Exercise materials Block Start
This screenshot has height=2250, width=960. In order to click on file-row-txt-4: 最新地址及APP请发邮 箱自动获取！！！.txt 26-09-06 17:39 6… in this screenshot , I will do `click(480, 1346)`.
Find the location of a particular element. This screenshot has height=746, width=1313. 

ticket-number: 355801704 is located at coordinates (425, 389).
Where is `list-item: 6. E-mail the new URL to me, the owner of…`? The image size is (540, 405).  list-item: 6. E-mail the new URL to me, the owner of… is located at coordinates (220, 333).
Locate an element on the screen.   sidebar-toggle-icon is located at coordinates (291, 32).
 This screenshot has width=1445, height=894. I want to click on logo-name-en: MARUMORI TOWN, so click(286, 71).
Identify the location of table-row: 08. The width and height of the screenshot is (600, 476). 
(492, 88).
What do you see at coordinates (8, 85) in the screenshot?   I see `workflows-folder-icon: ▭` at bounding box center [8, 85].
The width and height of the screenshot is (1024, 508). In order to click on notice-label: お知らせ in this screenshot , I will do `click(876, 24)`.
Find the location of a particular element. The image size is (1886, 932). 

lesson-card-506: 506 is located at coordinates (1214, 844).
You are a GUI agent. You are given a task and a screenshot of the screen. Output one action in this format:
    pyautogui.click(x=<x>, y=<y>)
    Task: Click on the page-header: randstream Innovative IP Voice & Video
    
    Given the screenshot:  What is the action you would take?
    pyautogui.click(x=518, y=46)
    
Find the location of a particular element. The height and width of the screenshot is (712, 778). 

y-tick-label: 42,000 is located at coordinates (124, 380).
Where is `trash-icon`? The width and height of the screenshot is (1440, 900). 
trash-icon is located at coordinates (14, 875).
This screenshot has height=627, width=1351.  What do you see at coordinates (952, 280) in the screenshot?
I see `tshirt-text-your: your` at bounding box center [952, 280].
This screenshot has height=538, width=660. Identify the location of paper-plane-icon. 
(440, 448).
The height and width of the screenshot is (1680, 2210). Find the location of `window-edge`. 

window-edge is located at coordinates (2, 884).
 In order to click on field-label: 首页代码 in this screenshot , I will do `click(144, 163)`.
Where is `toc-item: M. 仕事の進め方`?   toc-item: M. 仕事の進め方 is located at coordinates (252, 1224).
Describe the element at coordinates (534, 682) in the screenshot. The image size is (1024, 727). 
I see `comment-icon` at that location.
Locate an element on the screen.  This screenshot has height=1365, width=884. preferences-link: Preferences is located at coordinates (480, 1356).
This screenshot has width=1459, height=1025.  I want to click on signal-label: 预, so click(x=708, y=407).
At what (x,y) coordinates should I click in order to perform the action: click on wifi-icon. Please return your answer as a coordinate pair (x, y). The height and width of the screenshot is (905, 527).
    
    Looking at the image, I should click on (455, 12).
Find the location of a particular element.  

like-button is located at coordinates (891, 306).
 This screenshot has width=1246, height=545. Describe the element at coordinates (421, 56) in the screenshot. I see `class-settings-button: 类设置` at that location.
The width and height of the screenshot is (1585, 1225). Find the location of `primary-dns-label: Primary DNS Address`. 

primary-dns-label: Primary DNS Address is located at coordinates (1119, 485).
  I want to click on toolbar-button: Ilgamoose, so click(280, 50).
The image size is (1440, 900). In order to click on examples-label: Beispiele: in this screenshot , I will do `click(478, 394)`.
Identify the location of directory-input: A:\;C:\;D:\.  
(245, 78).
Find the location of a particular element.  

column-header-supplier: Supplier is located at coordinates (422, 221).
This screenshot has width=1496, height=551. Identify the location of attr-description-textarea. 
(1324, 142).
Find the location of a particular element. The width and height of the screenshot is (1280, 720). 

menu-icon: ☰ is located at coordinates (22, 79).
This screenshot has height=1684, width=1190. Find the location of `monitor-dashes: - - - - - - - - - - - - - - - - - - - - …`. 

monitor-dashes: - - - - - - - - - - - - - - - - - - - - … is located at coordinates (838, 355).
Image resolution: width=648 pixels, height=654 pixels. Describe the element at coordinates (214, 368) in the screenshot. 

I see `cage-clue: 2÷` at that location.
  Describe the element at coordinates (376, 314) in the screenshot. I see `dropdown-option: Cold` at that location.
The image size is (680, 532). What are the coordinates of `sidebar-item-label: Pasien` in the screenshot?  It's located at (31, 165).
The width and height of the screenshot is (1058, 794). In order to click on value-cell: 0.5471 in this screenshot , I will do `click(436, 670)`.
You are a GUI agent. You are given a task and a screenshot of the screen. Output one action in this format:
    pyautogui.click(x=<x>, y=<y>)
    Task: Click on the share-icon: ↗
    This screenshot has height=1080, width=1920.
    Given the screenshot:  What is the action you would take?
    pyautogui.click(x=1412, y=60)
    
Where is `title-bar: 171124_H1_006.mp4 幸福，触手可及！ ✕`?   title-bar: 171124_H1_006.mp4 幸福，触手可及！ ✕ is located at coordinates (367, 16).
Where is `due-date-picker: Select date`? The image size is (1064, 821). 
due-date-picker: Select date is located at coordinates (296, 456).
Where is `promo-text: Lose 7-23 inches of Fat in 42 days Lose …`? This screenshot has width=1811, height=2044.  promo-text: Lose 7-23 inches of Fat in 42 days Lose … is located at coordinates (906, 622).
Exercise materials Block End
__Instruction__
Reproduce the data above verbatim, everything from the line containing "Describe the element at coordinates (534, 682)" down to the line containing "column-header-supplier: Supplier is", with both of those lines included.

__Result__
Describe the element at coordinates (534, 682) in the screenshot. The image size is (1024, 727). 
I see `comment-icon` at that location.
Locate an element on the screen.  This screenshot has height=1365, width=884. preferences-link: Preferences is located at coordinates (480, 1356).
This screenshot has width=1459, height=1025.  I want to click on signal-label: 预, so click(x=708, y=407).
At what (x,y) coordinates should I click in order to perform the action: click on wifi-icon. Please return your answer as a coordinate pair (x, y). The height and width of the screenshot is (905, 527).
    
    Looking at the image, I should click on (455, 12).
Find the location of a particular element.  

like-button is located at coordinates (891, 306).
 This screenshot has width=1246, height=545. Describe the element at coordinates (421, 56) in the screenshot. I see `class-settings-button: 类设置` at that location.
The width and height of the screenshot is (1585, 1225). Find the location of `primary-dns-label: Primary DNS Address`. 

primary-dns-label: Primary DNS Address is located at coordinates (1119, 485).
  I want to click on toolbar-button: Ilgamoose, so click(280, 50).
The image size is (1440, 900). In order to click on examples-label: Beispiele: in this screenshot , I will do `click(478, 394)`.
Identify the location of directory-input: A:\;C:\;D:\.  
(245, 78).
Find the location of a particular element.  

column-header-supplier: Supplier is located at coordinates (422, 221).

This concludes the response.